Caracas Chronicles‘ Francisco Toro has an excellent article at Vox,
How Venezuela’s socialist dream collapsed into a nightmare. For those of you thinking that it would have worked well if Chávez was still alive, Toro spells it out,
Chavismo’s disastrous policies created this nightmare
He goes on,
A wave of expropriations beginning in 2005 left most medium and large companies in state hands, to be run by bureaucrats who proved often venal and almost always incompetent. Even businesses left in private hands faced an unmanageable thicket of regulation over every imaginable aspect of their operations, hemming them in on all sides.
To take one example out of a million possibilities, it is now illegal for a dairy company to move raw milk from a collection center it owns to a processing facility it also owns 2 kilometers away without an explicit permit signed and stamped by a slew of government officials.
It is also illegal to fire a worker for basically any reason, including making threats of physical violence against a manager. And, needless to say, it is illegal to set your own prices: The state does that, often setting them below the cost of production, especially for basic goods.
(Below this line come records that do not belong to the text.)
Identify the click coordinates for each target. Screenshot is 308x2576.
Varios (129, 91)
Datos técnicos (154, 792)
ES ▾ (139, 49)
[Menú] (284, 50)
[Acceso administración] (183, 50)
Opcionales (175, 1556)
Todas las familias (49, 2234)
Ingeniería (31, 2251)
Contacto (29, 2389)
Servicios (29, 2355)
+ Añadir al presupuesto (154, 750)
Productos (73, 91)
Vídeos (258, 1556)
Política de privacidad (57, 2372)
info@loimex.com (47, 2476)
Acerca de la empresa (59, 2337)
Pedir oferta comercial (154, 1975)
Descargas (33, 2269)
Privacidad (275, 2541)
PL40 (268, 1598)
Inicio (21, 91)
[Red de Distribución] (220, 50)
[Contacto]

Under such circumstances, even “private” firms are in essence state run.
Read the whole thing.
Sarah Stanley writes on how Authoritarianism ruined Venezuela
Luis Ferreira Alvarez looks at VENEZUELA’S HEMISPHERIC ISOLATION
Whatever the end result, it is clear that Venezuela has lost ground in the region. Having remained aloof as the country descended into chaos, regional actors are finally reacting as new governments take power and Venezuela’s oil diplomacy collapses due to the drop in oil prices. But while regional attention on the Venezuelan crisis is welcomed, Venezuela’s problems can only be solved by Venezuelans. The international community, however, should prepare forwhen the Maduro government ends as the country seems more likely to implode given Caracas’ reaction to the recall referendum and protests against scarcity.
Last, but not least, Michael Totten compares Venezuela Collapses, Colombia Rises. Colombia has much to lose if it agrees to place FARC masterminds in positions of leadership.